While it was not a design requirement, the option for an extended mission past Saturn was always protected, unless it meant compromising a major mission objective at Jupiter or Saturn.

Even though the probability of Voyager 2 lasting another five years was calculated to be in the range of 60 to 70 percent -- well below NASA's usual acceptable probability-of-success threshold -- the decision was made to send Voyager on to Uranus.

After its Uranus encounter, Voyager 2 still carried 48% of the hydrazine initially loaded into its tanks, eight-and-a-half years before.

[1]: doi:10.1016/0094-5765(87)90096-8 (can be found on the hub of science)


IIRC They have some type of nuclear power. Not like a reactor but something much simpler that generates heat from radioactive decay.


the flow of electrons to allow systems to work is not the same as the expulsion of gasses to provide thrust


https://xkcd.com/2115/ The RTGs generated about 470 W of electric power at the time of launch.
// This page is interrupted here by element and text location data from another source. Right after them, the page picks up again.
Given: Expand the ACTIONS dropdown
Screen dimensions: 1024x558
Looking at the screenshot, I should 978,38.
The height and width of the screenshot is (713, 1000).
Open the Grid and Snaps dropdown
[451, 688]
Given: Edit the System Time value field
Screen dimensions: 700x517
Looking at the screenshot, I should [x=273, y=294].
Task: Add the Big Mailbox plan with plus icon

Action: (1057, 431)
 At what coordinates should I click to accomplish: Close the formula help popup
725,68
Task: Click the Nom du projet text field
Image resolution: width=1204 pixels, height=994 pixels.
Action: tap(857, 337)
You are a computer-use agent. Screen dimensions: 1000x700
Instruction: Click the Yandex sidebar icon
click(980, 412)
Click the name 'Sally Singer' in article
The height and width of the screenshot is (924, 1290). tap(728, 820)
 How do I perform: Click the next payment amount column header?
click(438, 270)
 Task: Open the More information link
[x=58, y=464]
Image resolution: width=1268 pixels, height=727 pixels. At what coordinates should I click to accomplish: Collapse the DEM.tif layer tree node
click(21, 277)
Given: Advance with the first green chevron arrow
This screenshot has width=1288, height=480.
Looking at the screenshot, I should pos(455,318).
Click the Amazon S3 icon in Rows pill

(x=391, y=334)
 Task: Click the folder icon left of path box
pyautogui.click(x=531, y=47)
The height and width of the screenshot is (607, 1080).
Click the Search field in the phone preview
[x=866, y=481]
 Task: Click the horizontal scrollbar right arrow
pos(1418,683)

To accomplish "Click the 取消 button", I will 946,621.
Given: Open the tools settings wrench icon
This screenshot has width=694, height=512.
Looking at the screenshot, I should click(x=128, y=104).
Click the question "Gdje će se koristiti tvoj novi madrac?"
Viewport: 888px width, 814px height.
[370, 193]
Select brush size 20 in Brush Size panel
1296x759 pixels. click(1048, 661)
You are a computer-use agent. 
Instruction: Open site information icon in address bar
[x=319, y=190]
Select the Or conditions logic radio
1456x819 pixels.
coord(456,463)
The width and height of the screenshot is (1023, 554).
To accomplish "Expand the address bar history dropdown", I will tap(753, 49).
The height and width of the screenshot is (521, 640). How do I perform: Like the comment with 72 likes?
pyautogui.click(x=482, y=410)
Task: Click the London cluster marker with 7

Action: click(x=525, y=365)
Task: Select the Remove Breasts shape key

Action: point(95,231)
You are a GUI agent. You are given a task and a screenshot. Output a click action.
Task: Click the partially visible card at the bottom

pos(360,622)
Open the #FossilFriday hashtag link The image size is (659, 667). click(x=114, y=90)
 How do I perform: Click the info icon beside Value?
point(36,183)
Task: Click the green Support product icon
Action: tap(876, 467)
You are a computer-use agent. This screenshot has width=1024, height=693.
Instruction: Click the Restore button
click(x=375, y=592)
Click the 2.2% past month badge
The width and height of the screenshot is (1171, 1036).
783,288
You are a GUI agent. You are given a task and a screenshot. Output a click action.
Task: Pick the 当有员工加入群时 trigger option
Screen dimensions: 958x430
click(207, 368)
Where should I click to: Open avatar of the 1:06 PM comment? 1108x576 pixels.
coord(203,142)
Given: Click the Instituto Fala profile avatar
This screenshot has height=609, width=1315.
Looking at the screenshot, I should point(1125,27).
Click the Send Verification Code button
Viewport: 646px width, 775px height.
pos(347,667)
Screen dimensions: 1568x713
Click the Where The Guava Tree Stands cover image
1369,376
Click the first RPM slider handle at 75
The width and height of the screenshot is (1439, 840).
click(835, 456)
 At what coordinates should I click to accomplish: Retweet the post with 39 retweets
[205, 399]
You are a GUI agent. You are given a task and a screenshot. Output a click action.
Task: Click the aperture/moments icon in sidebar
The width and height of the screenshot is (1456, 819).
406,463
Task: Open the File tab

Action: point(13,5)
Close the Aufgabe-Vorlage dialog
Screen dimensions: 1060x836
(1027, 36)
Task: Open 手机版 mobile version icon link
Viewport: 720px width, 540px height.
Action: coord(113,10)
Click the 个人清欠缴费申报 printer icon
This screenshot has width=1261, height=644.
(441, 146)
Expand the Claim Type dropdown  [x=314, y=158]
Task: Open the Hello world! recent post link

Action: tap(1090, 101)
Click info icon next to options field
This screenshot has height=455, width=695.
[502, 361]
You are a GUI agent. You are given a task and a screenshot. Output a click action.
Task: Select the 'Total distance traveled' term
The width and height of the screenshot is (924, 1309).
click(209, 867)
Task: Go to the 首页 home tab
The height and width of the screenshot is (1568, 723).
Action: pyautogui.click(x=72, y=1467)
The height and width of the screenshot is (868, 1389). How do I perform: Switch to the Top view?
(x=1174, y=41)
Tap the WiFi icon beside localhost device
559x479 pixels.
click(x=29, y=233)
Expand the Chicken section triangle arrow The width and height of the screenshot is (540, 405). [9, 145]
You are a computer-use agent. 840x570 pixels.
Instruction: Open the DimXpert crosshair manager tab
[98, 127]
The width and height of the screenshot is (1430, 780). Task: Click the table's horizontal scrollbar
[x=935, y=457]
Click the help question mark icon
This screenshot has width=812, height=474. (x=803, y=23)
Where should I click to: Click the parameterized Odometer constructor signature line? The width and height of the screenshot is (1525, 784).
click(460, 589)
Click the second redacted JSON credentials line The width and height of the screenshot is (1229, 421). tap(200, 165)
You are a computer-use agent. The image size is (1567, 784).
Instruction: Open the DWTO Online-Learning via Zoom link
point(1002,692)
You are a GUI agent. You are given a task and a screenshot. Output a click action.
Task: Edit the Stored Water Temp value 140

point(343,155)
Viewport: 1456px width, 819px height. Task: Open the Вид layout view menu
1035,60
In 2023, it was 260W.


I presume solar power?


No, way too little sun out here. The sun is just a dot far away. The Voyagers both use RTGs, radioisotope thermoelectric generators. Decaying plutonium, essentially. That's for the electrically powered systems. The thrusters use liquid hydrazine, which is common for those kind of thrusters.

Edit: There's more about that in the NASA link in a sibling comment.


Solar has nothing to do with it. Voyager uses hydrazine, of which over 80% has been used up over the years. They simply use not that much of it as it's not for thrust, but for aiming at Earth more or less.


Even with something like an ion engine (which I'm not sure were available when Voyager was launched), you would need leftover reaction mass.


Lol. How would that work exactly?


> How would that work exactly?

Light sails. Laser propulsion. Photon rockets. None of which apply to Voyager. But none of which are laughably dismissible.